One of the main reasons exercise helps persons with NIDDM so much is that it decreases insulin resistance; people who exercise need less insulin. In one study, subjects who exercised for six weeks had a 35 percent increase in the amount of glucose in the blood, which decreases the negative effects of the glucose on the various tissues. Exercise also helps the weight loss process; and insulin resistance is improved with weight loss.

In addition to the advantages of exercise mentioned above, exercise has a positive effect on health that is not related to the sugar problems. For instance, research shows that non-diabetic exercisers have only half the risk for cardiovascular disease compared to non-exercisers. Because those with NIDDM have an increased risk for cardiovacular disease, a well-planned exercise program may make a major reduction in heart disease for this population.
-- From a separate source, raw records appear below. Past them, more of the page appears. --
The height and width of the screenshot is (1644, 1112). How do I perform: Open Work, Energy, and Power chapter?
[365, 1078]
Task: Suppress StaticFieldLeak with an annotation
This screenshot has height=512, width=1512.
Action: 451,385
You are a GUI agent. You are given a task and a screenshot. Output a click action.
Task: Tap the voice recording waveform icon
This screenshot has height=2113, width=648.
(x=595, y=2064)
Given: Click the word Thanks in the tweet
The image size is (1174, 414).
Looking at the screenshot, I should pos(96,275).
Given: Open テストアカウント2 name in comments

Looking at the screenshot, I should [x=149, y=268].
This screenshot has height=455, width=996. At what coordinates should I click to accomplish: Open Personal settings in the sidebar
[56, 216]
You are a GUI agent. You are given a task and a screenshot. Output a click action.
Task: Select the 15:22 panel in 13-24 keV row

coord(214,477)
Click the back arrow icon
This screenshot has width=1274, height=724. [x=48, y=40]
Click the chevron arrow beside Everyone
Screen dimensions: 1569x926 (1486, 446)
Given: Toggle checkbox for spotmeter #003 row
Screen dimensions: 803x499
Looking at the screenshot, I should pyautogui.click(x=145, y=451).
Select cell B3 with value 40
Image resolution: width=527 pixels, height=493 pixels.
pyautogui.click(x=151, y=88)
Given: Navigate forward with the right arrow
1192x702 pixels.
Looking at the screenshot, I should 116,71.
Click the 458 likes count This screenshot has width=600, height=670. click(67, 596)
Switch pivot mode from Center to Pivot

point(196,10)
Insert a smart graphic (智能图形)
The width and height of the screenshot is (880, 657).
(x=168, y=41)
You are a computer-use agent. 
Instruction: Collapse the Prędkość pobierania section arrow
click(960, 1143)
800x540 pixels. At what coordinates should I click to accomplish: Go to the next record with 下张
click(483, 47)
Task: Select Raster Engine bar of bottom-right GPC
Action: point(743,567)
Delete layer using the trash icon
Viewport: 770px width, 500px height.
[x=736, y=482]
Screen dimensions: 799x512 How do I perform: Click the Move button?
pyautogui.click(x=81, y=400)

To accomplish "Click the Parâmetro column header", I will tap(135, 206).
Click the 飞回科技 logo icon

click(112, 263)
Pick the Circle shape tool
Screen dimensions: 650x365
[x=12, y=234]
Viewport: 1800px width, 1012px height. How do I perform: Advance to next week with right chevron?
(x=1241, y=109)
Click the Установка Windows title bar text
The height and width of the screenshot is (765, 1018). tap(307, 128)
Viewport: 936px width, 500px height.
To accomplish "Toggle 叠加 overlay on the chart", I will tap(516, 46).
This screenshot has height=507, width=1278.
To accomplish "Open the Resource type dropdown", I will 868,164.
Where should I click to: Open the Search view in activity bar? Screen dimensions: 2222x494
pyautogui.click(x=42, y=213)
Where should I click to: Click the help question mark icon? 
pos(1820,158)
Since the degree of control and the presence of certain problems associated with NIDDM can affect the specific recommendations for exercise, every diabetic should consult with his/her physician before beginning an exercise program. However, probably all diabetics should have a moderate, carefully controlled aerobic type of exercise program as part of the overall treatment of this disease.

Question: Is there anything new in the treatment of obesity? I have been trying to control my weight for almost my entire life and would like to do something that would really work. I enjoy your column. Keep up the good work.

Answer: Trying to control body weight is a challenge to those of us who have a problem. In 1983, some colleagues and I wrote the book "How to Lower Your Fat Thermostat" and basically suggested that people should be more concerned about the amount of fat and sugar in the diet than the total number of calories. We recommended increasing the amount of complex carbohydrates such as fruits, vegetables, beans and grains and avoiding diets that severely restricted the caloric intake. We also said that exercise was a key factor in losing weight and maintaining that loss.

I have read literally hundreds of studies relating to weight loss since that time, and I still think these guidelines are sound. The more I read and study about weight loss, the more I am convinced that programs must be realistic in terms of your long-term lifestyle to be successful. Very few of us will eat only 1,000 calories a day or exercise for three hours a day for the rest of our lives; nor will we be happy completely avoiding all desserts and snacks.

An interesting weight-loss study was done at the University of Minnesota with a group of women who averaged 175 pounds (about 20 to 40 percent over "ideal" weight). Half of the women were told to eat no more than 1,200 calories a day with a maximum of 40 grams of fat - about 30 percent of their caloric intake. They were told that they could eat up to 6 ounces of poultry, fish or red lean meat a day, so this group ate meals that were quite typical of most Americans, such as chicken with rice and turkey platters.

The other group was told to gradually lower their fat intake to just 20 grams per day, but were told to eat as much of foods high in complex carbohydrates such as fruits, vegetables and grain-based foods (rice, pasta and bread) as it took to feel satisfied. The type of meals by this group changed to more "plant-centered" entrees like spaghetti topped with herb-seasoned lentil and tomato sauce, black beans with rice and vegetarian chili.

Neither group followed the instructions perfectly, but the calorie-counters got down to 1,550 calories a day and the fat watchers lowered their fat to 37 grams. At the end of six months, the women in both groups lost about the same amount - an average of 8 to 10 pounds each. The important point was that the group that was not concerned with counting calories said that their food tasted better and they scored higher on a "quality of life" scale. In addition, six months after the study ended, the non-calorie restricted group had maintained their weight loss more successfully than the calorie-restricted group.

It is probably easier to follow a diet where, although the number of grams of fat is restricted, you can eat until your hunger is satisfied than a diet where you always feel a little hungry. Of course, you must also begin, and continue, a moderate exercise program if you want to be really successful.